Глава. Мурацан
Комната в Тифлисе. Воздух стоял неподвижный, тяжелый от пыли, осевшей на стопки газет и переплеты книг. За окном — новый век: грохот трамвайных колес, резкие голоса разносчиков, дробный перестук пишущих машинок из контор. В комнате стояли неподвижные сумерки. Пылинки в луче света от лампы не кружились, а висели в воздухе, будто приклеенные. Он смотрел на них, и ему казалось, что вот так же застыли и часы на стене.
Григор Тер-Ованесян, известный под именем Мурацана, сидел за столом. Он не писал. Он прислушивался. К тому, как в тишине комнаты отзывается далекий лязг, и к тому, что происходило у него внутри — сложному, неясному движению мысли, которое требовало не слова, а безмолвия. Его работа была в этом вслушивании. А вокруг уже звучали другие слова — громкие, уверенные, деловитые. Слова о прогрессе, о борьбе, о новых людях. Его собственные слова о тихой болезни воли, о сомнении, о тонких трещинах в человеческом духе казались в этом хоре шепотом, почти неприличным.
Ему было неловко. Не от страха или обиды, а от странного чувства несоответствия. Он был похож на человека, оставшегося в зале после концерта, когда музыканты уже ушли, а публика разошлась. Только он не задержался — его эпоха ушла, тихо притворив дверь, а он не заметил, был погружен в свой труд.

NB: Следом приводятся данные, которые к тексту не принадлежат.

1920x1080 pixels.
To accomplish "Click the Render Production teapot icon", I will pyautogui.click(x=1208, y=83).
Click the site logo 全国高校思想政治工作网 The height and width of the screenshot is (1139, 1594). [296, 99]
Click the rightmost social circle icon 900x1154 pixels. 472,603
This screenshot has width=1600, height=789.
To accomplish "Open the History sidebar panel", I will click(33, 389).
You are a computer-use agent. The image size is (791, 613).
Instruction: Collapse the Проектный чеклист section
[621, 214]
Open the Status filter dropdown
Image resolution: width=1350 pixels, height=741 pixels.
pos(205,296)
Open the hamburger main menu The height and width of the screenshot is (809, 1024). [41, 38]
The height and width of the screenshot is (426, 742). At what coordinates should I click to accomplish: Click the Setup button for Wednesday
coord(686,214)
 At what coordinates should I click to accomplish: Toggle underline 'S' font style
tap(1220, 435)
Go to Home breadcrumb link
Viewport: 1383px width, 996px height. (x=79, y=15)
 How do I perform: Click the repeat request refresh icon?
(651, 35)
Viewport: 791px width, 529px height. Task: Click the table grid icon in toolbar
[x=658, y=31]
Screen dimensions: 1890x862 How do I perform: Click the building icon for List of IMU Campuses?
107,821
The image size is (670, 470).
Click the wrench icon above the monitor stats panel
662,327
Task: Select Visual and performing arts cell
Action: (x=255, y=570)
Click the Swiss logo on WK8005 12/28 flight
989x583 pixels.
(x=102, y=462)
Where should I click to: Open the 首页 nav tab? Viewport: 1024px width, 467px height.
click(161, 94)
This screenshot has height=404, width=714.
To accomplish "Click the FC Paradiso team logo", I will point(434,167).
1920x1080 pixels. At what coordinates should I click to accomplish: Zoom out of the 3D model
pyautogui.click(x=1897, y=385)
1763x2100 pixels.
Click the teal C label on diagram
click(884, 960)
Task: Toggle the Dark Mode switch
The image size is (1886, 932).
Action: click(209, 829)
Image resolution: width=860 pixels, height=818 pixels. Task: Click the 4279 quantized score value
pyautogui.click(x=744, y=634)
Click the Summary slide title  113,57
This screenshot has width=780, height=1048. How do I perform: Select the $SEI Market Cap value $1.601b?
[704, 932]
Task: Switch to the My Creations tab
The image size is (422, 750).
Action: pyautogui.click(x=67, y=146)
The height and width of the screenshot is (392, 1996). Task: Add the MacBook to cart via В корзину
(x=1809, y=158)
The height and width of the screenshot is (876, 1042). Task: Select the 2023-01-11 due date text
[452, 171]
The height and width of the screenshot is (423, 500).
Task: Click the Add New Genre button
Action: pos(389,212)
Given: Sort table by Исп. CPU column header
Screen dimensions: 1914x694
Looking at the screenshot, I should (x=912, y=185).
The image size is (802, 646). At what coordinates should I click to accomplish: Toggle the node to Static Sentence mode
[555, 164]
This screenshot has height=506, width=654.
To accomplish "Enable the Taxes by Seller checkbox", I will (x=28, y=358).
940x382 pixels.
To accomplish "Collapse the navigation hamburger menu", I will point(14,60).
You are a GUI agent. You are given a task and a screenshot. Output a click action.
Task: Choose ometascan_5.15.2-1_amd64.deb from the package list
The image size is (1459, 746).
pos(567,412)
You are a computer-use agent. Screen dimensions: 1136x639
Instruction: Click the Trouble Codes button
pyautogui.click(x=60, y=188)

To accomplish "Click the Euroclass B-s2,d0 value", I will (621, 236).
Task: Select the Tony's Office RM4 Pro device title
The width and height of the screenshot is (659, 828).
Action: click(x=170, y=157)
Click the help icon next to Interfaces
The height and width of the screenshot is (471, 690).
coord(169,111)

Иногда приходили люди. Молодые, с горящими глазами. Они говорили о долге писателя, о народе, о нужном слове. Он слушал, кивал, угощал чаем. Они уходили разочарованные — он не спорил, не защищался. Он как будто соглашался, и в этом согласии была непроницаемая стена. Они хотели боя, а он показывал им тихий сад, где все битвы происходят без шума.
— Ваши герои, Григор Меликсетович, они ведь не живут, — сказал как-то один такой посетитель, студент с намыленным воротничком. — Они рефлексируют. А кто теперь будет это читать? Время требует действия!
— Возможно, — ответил Мурацан. — Но ведь и бездействие — это тоже форма жизни. Иногда самая трудная.
Студент не понял. Он ушел, твердо уверенный, что писатель просто устал или болен.
Болезнь действительно была. Но не та, что можно описать в медицинской карте. Это была болезнь на разрыв: его внутренний мир, такой детальный, хрупкий, выстроенный из полутонов и недоговоренностей, больше не находил себе места во внешнем. Мир становился проще, грубее, требовал четких контуров. А он все копался в зыбкой, изменчивой материи человеческой психологии, как археолог на пепелище.
Он продолжал работать. Писал рассказы, которые уже мало кто хотел печатать. Пьесы, которые казались старомодными. Он был нужен все меньшему кругу людей — тем, кто еще помнил вкус другой, уходящей жизни. Он стал живым архивом чувств, которые выходили из моды.
Перед смертью он часто смотрел в окно. Не с тоской, а с тихим, сосредоточенным вниманием, словно пытался до конца разобраться в том, что видит: в суете улицы, в резких движениях новых людей, в стремительном ритме, который ему был уже не по силам. Он не осуждал этот ритм. Он его не понимал. И в этом непонимании была вся его трагедия и вся его правота.
Он умер в 1908 году. Некрологи были почтительны, но коротки. «Выдающийся бытописатель», «тонкий психолог» — стандартные формулы, за которыми уже не стояло живого интереса. Его мир ушел вместе с ним. Не потому, что был плох или хорош. А потому, что его время кончилось. Он был последним, кто оставался на вахте, когда крепость была уже оставлена.
А потом грянул гром нового века, железный и беспощадный, и его тихий, внимательный голос окончательно растворился в гуле эпохи. Будто его и не было. Остались только книги — точные, умные, печальные. Как надпись на надгробии, которое почти никто уже не читает.